Who's Your Caddy?
Who's Your Caddy? is the latest entry in the storied "white people are like this, black people are like that" comedy subgenre. Like, you know how white people hang out in snooty country clubs and listen to classical music, while black people love to smoke weed and dance to the latest hip-hop jams? The filmmakers behind Who's Your Caddy? totally noticed that, too. The tired racial stereotypes that Caddy inserts into the old Caddyshack-style "slobs vs. snobs" formula should probably make it much more offensive than it is.

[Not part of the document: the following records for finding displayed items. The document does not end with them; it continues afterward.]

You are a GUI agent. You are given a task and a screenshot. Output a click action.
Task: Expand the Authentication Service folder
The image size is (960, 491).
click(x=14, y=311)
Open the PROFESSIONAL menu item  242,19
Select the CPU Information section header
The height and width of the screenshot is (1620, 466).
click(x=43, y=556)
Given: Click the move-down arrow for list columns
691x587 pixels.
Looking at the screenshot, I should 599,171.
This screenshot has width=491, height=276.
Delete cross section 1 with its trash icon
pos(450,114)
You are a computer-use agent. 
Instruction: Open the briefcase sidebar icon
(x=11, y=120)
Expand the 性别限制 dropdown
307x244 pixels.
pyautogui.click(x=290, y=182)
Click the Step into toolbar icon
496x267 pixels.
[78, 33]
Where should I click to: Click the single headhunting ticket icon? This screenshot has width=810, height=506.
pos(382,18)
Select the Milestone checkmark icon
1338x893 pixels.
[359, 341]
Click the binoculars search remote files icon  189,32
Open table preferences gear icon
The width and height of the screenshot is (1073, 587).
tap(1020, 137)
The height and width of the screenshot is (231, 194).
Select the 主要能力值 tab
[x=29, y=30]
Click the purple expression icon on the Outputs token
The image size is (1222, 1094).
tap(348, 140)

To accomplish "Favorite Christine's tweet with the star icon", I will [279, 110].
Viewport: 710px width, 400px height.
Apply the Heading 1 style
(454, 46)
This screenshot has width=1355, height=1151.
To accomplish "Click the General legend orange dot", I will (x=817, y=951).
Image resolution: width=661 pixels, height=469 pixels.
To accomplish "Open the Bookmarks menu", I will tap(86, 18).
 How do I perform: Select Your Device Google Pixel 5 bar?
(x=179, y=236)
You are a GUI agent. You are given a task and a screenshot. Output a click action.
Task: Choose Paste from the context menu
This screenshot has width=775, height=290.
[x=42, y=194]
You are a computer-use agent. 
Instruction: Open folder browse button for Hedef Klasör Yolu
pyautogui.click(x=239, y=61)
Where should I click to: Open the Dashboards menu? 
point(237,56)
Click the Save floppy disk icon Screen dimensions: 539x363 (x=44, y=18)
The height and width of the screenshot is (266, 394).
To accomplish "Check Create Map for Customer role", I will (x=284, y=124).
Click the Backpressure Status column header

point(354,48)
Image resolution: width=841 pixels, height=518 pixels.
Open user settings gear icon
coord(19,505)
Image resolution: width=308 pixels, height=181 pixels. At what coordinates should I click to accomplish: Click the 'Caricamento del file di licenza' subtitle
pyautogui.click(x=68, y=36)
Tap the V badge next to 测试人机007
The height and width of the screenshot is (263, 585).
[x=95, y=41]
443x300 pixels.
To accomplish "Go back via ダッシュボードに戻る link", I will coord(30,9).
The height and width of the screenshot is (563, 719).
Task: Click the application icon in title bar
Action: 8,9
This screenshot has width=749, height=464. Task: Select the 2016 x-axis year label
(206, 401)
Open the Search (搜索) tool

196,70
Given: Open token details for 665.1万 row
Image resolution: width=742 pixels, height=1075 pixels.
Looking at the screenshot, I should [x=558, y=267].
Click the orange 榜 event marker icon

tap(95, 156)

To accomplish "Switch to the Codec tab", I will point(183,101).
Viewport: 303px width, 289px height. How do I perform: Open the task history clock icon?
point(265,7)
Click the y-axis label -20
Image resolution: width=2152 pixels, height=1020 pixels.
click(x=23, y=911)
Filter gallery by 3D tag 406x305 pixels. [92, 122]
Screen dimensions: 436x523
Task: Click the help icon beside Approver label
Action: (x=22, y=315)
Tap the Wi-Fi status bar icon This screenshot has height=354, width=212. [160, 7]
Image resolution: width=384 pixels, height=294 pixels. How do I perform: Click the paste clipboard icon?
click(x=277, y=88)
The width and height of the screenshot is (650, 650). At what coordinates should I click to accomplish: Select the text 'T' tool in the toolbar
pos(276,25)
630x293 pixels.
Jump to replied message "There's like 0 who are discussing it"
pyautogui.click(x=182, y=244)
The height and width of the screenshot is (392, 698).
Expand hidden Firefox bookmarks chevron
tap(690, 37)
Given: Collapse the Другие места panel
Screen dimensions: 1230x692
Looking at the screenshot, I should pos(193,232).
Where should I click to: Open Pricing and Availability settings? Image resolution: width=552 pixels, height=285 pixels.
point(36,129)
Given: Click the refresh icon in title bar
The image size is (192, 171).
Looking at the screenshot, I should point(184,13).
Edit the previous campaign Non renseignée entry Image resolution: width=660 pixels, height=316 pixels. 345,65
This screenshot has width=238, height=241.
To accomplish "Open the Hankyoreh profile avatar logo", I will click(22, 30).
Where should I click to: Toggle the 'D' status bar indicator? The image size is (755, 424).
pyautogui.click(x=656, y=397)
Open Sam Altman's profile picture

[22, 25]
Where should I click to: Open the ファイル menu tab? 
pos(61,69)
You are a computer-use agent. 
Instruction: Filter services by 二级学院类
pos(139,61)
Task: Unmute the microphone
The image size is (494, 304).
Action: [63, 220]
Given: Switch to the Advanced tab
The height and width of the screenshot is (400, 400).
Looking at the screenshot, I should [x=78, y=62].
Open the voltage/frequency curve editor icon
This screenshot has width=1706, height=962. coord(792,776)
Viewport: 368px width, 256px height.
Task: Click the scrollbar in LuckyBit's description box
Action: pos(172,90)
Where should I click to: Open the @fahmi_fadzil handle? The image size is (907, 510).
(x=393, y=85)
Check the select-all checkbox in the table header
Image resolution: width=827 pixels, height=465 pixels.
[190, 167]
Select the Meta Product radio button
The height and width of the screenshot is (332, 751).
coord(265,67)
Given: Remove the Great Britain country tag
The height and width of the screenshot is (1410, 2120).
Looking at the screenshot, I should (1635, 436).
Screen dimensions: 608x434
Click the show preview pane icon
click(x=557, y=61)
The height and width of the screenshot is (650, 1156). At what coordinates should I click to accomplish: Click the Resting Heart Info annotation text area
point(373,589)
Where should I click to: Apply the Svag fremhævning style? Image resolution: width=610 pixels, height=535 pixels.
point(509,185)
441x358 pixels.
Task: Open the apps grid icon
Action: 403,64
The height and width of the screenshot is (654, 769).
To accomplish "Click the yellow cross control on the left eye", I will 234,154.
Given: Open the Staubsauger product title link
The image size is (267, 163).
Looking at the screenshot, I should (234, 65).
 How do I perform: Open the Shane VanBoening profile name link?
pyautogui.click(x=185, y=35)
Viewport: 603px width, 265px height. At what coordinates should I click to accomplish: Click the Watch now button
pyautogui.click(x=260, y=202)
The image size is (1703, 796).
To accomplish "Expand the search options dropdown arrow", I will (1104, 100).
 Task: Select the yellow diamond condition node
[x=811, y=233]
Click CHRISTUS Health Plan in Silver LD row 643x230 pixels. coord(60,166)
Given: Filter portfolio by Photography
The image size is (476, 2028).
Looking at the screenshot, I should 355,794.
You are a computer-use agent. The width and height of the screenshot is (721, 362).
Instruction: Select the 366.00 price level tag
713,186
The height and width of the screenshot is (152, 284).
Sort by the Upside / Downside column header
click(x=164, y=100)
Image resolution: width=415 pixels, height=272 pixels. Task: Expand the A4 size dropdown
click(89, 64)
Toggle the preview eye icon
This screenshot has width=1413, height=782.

But it's too good-natured—thanks mainly to charismatic star Antwan "Big Boi" Patton—and it's too anachronistic to be taken all that seriously. (Aren't country clubs more sexist than racist these days?)
Patton plays a rapper scheming to gain membership at the club where his late father once worked as a caddy. Standing in his way is well-traveled character actor Jeffrey Jones, stuck in the thankless "crusty college dean" role as a country-club owner. Jones enlists improbably foxy lawyer Tamala Jones to keep Patton off his course, but when she inevitably falls for Patton's smooth-talkin', mama-lovin' ways, her psychotically racist boss hires a crazy midget (played by crazy-midget-for-hire Tony Cox) to kill him. When that fails, the two square off in a climactic game that accurately portrays the prevalence of farting in golf.
Most of the comedy in Who's Your Caddy? comes courtesy of the bumbling Jones (essentially playing a variation on his signature role as Principal Rooney in Ferris Bueller's Day Off) and Patton's entourage of wacky thugs, including Faizon Love, the source of that golfing flatulence. Meanwhile, Patton seems to be starring in an entirely different movie. Whenever he and Tamala Jones start flirting, it's a charming glimpse at the pleasant little romantic comedy Who's Your Caddy? might have been, had the rest of movie let them play out the back nine alone.